• **FRAGMENTO PARA LEER**:
......

Richie, CJ, Elvis (Clem Burke) y Marky son los únicos Ramones vivos. No son los más afamados, tal vez porque ninguno es fundador, o quizá porque ninguno pudo mantenerse en pie aguantando los violentos temporales que trae consigo la vida rock, incluso puede ser que sus respectivas intermitencias hayan estado supeditadas a que no estaban hechos del mismo material ni tuvieran el mismo genio de los más esenciales e imperecederos: Joey, Johnny, Dee Dee y hasta Tommy.

......

• **TRABAJO POR HACER**: Devuelve sin cambios la parte del fragmento sobre los Ramones que empieza con "Richie, CJ, Elvis" y sigue hasta "y hasta Tommy.".

• **DATOS PROPORCIONADOS**:
......

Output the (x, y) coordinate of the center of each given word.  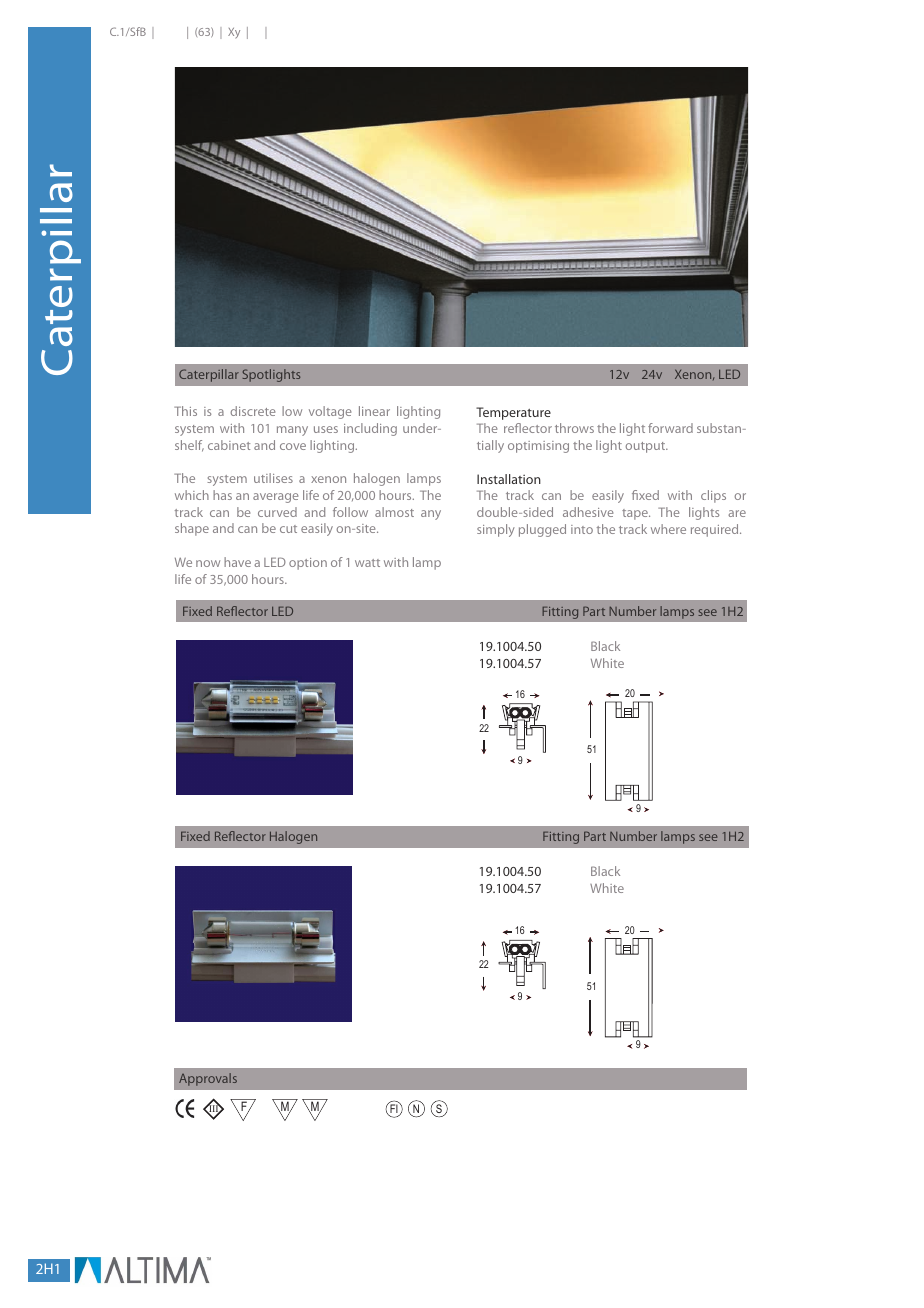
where (668, 529)
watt (367, 563)
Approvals (208, 1079)
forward (670, 428)
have (237, 562)
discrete (252, 411)
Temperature (513, 413)
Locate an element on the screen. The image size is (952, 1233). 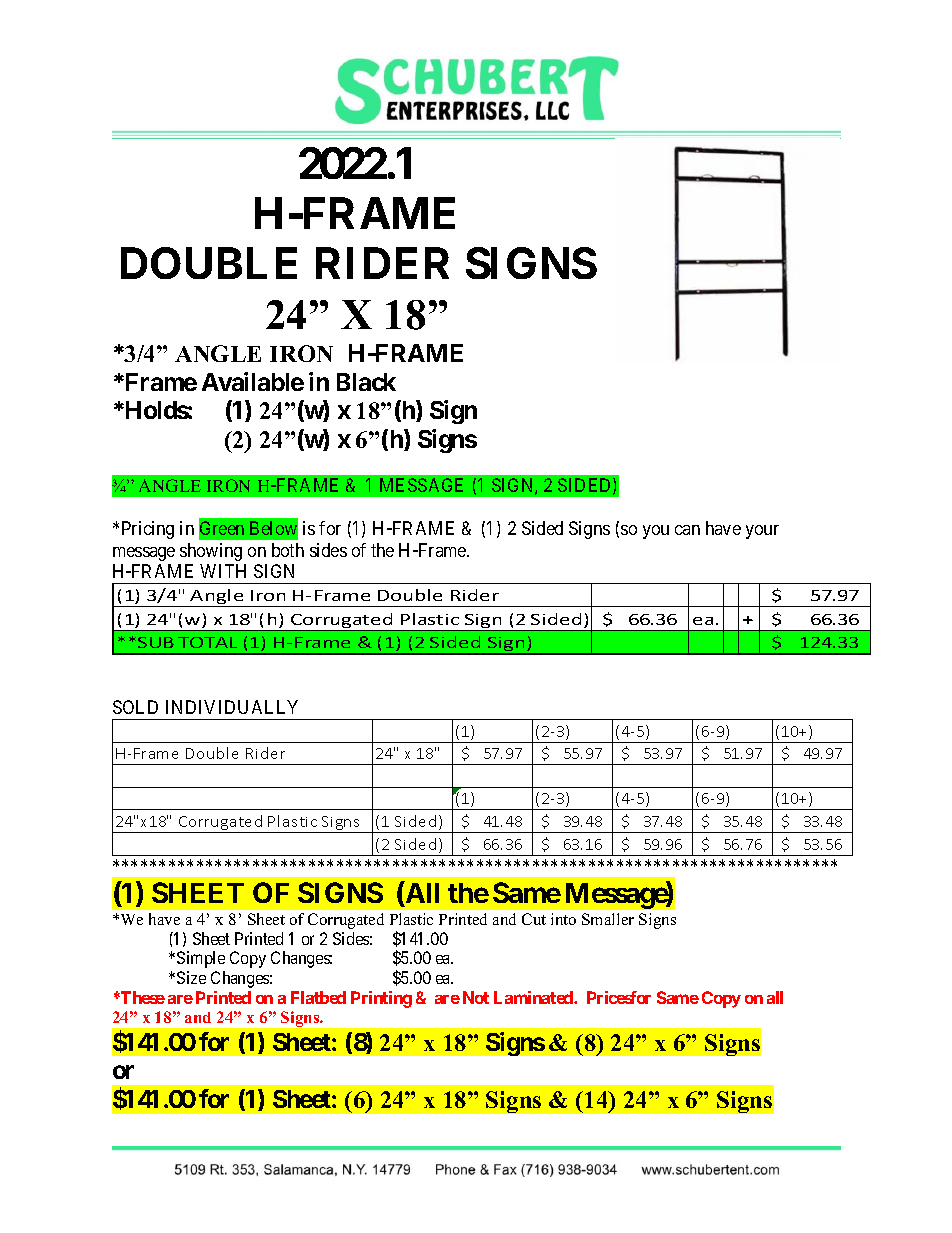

......

• **RESULTADO**:
Richie, CJ, Elvis (Clem Burke) y Marky son los únicos Ramones vivos. No son los más afamados, tal vez porque ninguno es fundador, o quizá porque ninguno pudo mantenerse en pie aguantando los violentos temporales que trae consigo la vida rock, incluso puede ser que sus respectivas intermitencias hayan estado supeditadas a que no estaban hechos del mismo material ni tuvieran el mismo genio de los más esenciales e imperecederos: Joey, Johnny, Dee Dee y hasta Tommy.